You are viewing a plain text version of this content. The canonical link for it is here.

Posted to user@hbase.apache.org by Otis Gospodnetic <ot...@gmail.com> on 2012/10/05 05:34:56 UTC

Lucene instead of HFiles?

Hi,

Has anyone attempted using Lucene instead of HFiles (see
https://twitter.com/otisg/status/254047978174701568 )?
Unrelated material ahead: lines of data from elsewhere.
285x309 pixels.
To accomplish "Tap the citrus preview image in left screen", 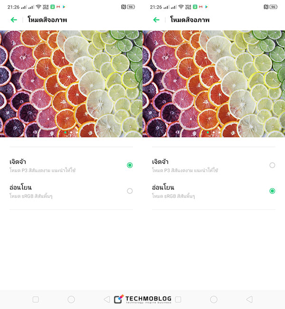I will click(71, 84).
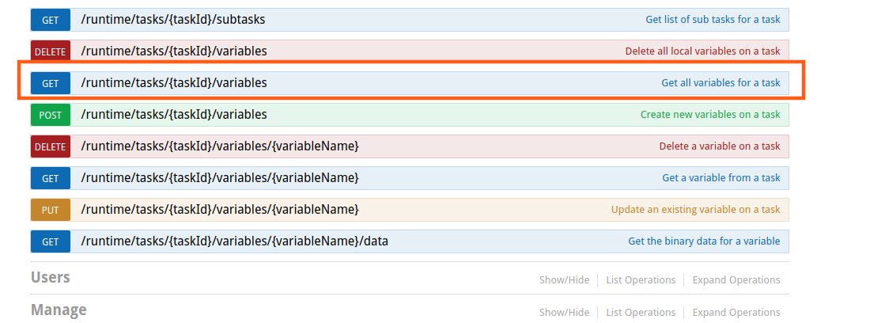Screen dimensions: 870x323
Task: Click the GET badge for variable binary data
Action: 51,241
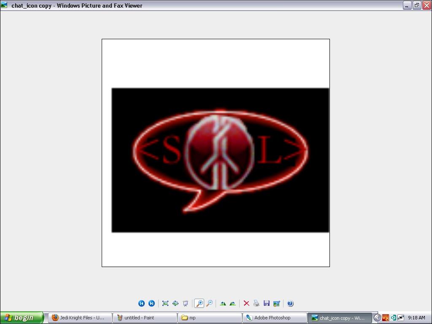Switch to untitled - Paint window
This screenshot has width=432, height=324.
point(145,318)
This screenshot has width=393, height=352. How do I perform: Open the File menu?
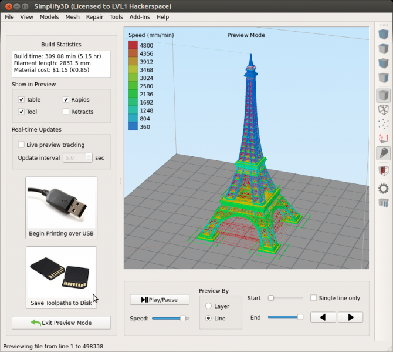[9, 17]
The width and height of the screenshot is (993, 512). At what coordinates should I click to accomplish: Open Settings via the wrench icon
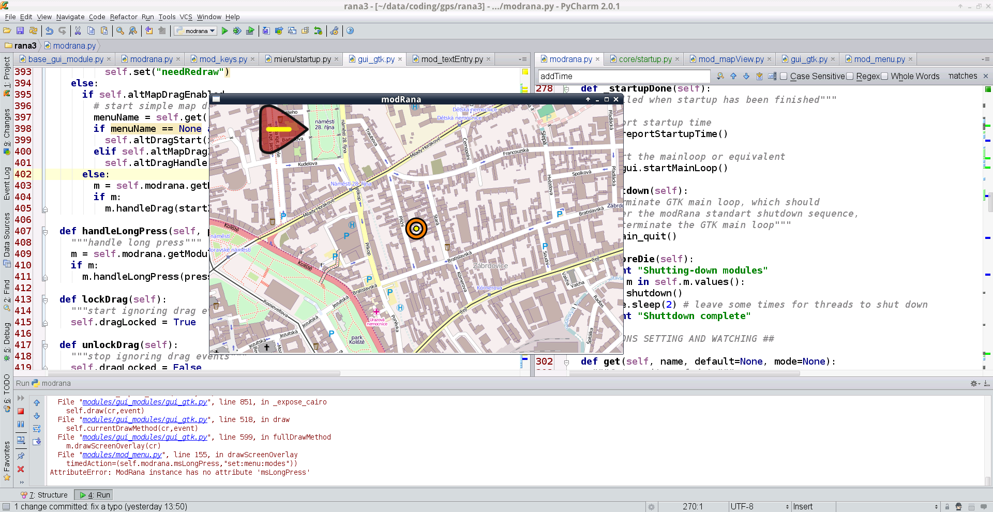click(x=334, y=31)
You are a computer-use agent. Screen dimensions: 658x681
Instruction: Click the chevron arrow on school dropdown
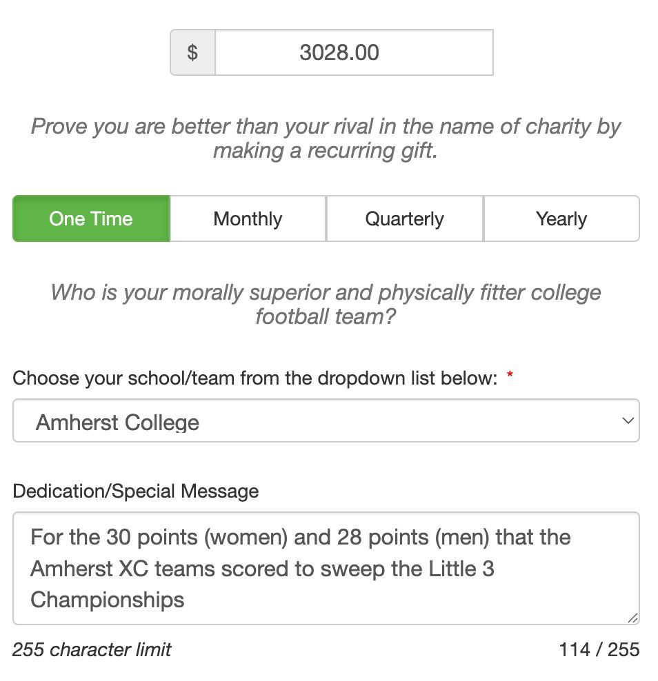[x=627, y=420]
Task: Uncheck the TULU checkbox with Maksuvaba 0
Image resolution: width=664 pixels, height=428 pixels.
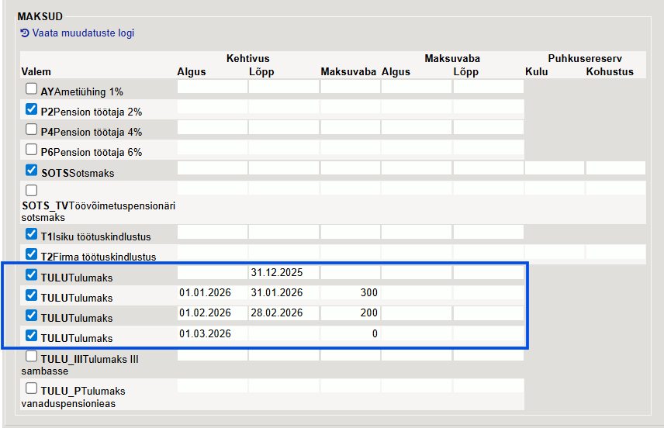Action: 32,336
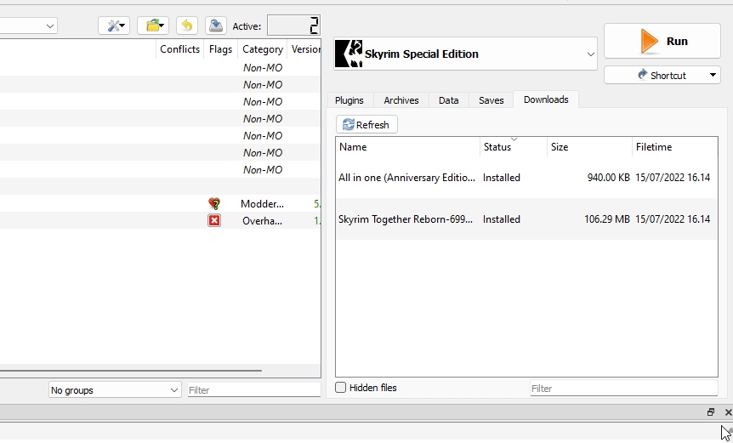
Task: Switch to the Saves tab
Action: pyautogui.click(x=492, y=100)
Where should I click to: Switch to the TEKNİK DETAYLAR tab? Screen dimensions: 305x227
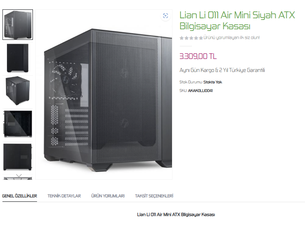pyautogui.click(x=64, y=196)
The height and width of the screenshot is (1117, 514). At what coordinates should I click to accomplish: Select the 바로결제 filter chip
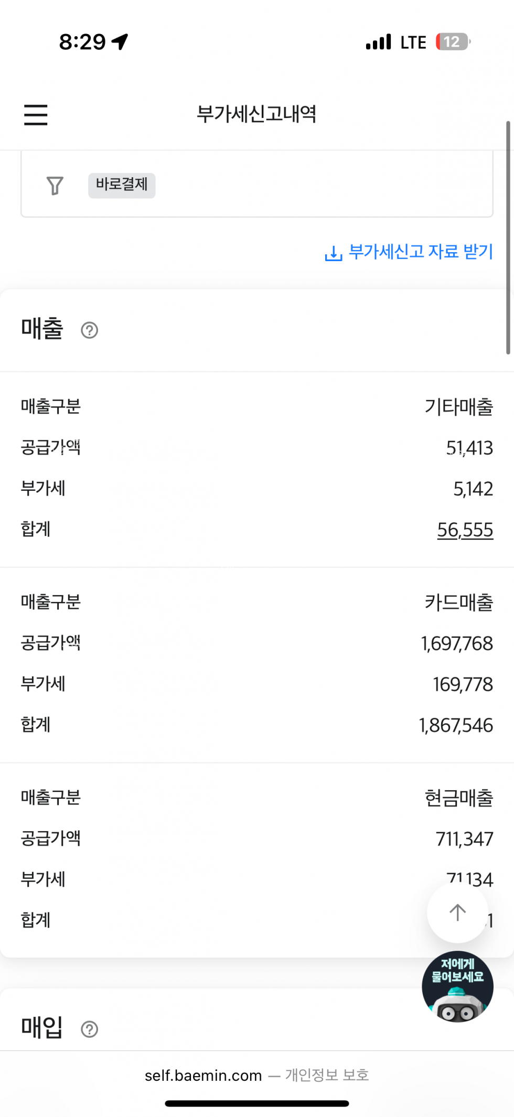click(x=122, y=185)
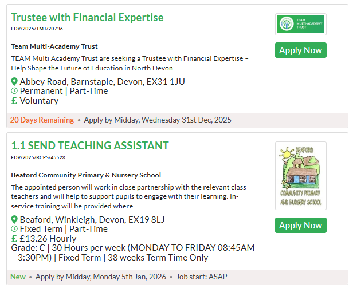Viewport: 353px width, 288px height.
Task: Click the pound icon next to Voluntary
Action: pyautogui.click(x=14, y=101)
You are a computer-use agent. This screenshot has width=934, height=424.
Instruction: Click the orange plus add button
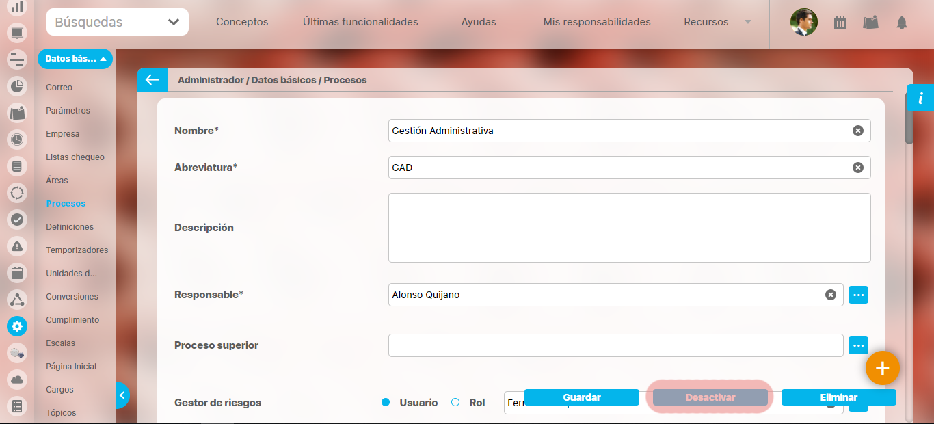point(882,369)
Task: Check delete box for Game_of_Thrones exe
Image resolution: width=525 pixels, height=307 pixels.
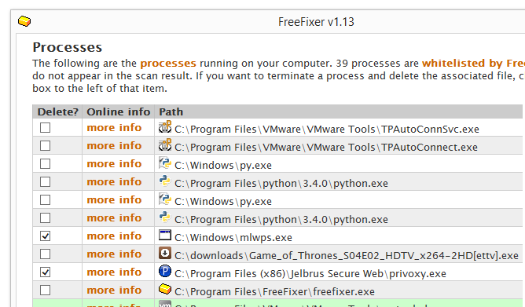Action: 46,254
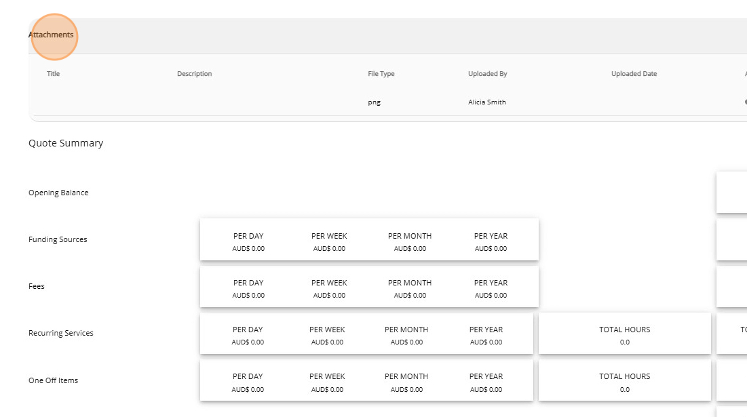747x417 pixels.
Task: Select the Funding Sources row label
Action: tap(58, 239)
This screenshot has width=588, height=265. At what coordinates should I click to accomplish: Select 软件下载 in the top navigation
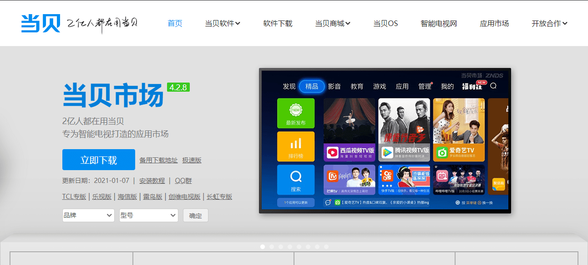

Is that a completely crazy, bad, would-never-work,
don't-bother-trying-this-at-home, it's-too-late-go-to-sleep idea? Or
not?

Thanks,
Otis
--
Search Analytics - http://sematext.com/search-analytics/index.html
Performance Monitoring - http://sematext.com/spm/index.html

Re: Lucene instead of HFiles?

Posted by Michael Segel <mi...@hotmail.com>.

Actually I think you'd want to do the reverse. 
Store your Lucene index in HBase. Which is what we did a while back. 

This could be extended to SOLR, but we never had time to do it. 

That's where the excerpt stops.